Online activism works: Canada delayed US-style copyright bill in fear of activist campaign

Michael Geist sez, "A new Wikileaks cable confirms that the Canadian Conservative government delayed introducing copyright legislation in early 2008 due to public opposition. The delay - which followed the decision in December 2007 to hold off introducing a bill after it was placed on the order paper (and the Fair Copyright for Canada Facebook group took off) - lasted until June 2008. The U.S. cable notes confirmation came directly from then-Industry Minister Jim Prentice, who told U.S. Ambassador David Wilkins that cabinet colleagues and Conservative MPs were worried about the electoral implications of copyright reform."
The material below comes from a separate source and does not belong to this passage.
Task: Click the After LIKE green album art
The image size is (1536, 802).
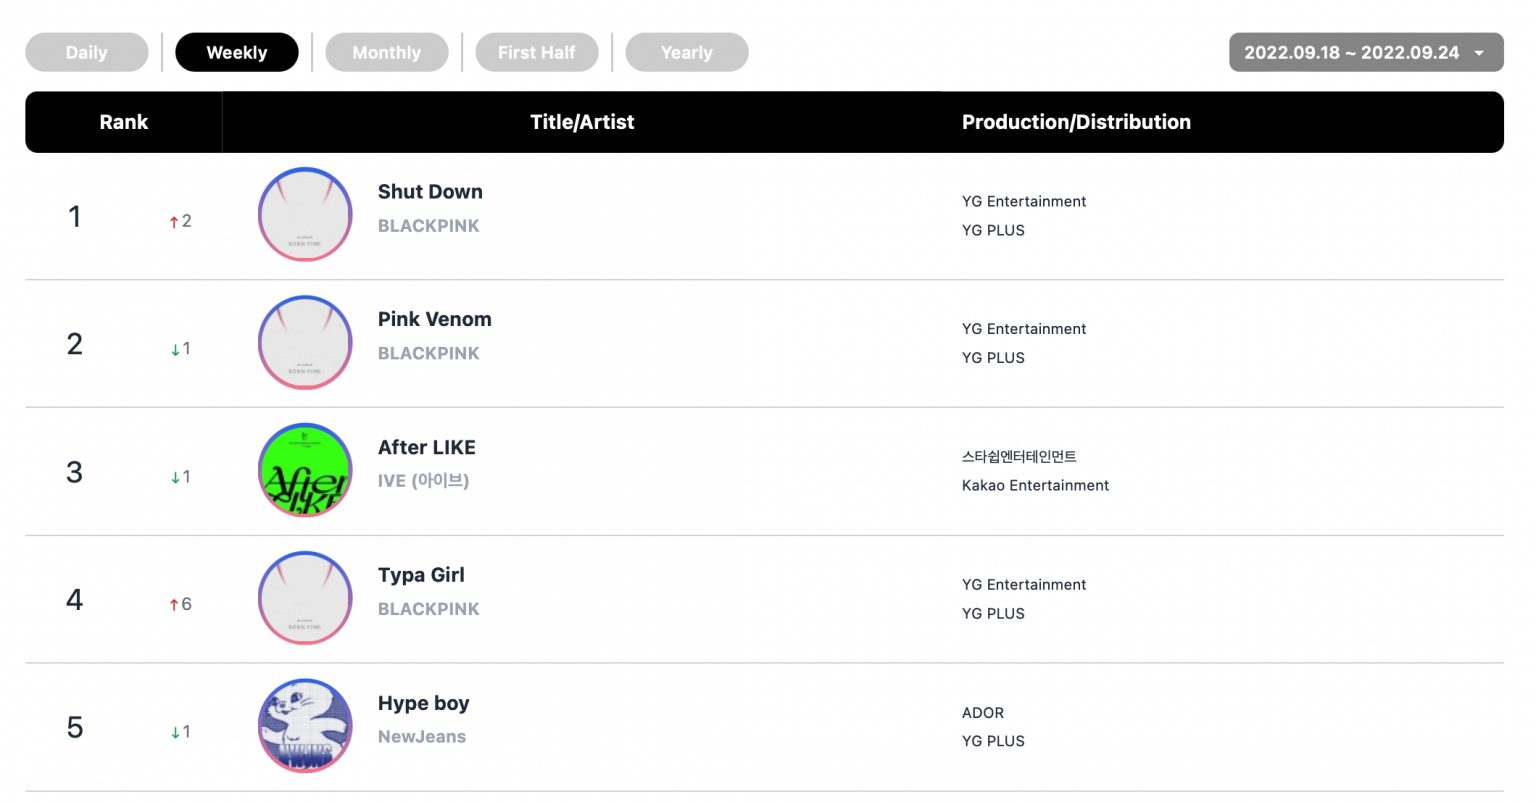Action: click(305, 471)
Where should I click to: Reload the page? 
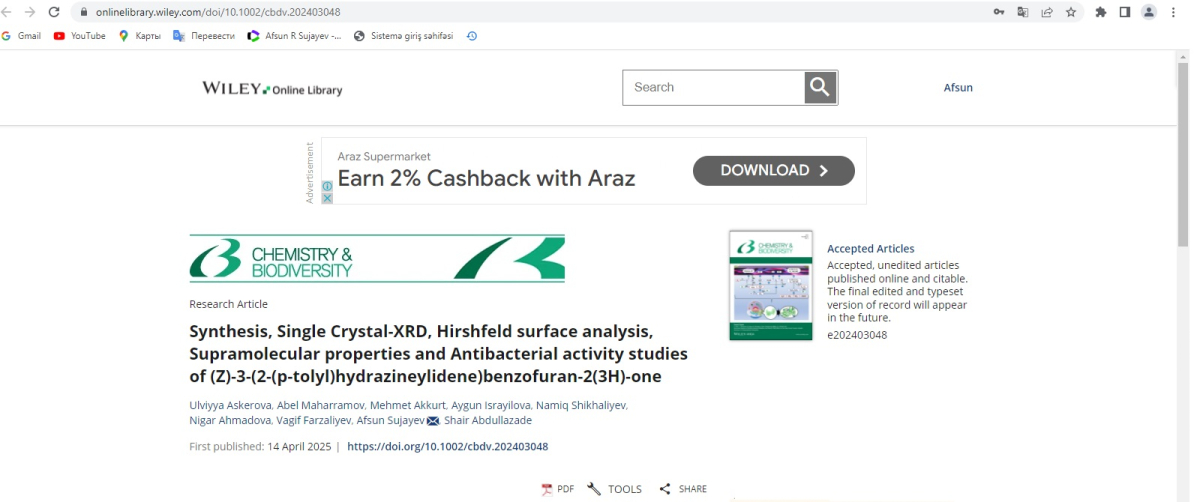coord(53,12)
From December 2007 to mid-February, senior GOC officials and well-informed private sector contacts assured the Embassy that legislative calendar concerns were delaying the copyright bill's introduction into Parliament. Our contacts downplayed the small - but increasingly vocal - public opposition to copyright reform led by University of Ottawa law professor Dr. Michael Geist. On February 25, however, Industry Minister Prentice (please protect) admitted to the Ambassador that some Cabinet members and Conservative Members of Parliament - including MPs who won their ridings by slim margins - opposed tabling the copyright bill now because it might be used against them in the next federal election. Prentice said the copyright bill had become a "political" issue. He also indicated that elevating Canada to the Special 301 Priority Watch List would make the issue more difficult and would not be received well.
The bill died, and all its successors have died too.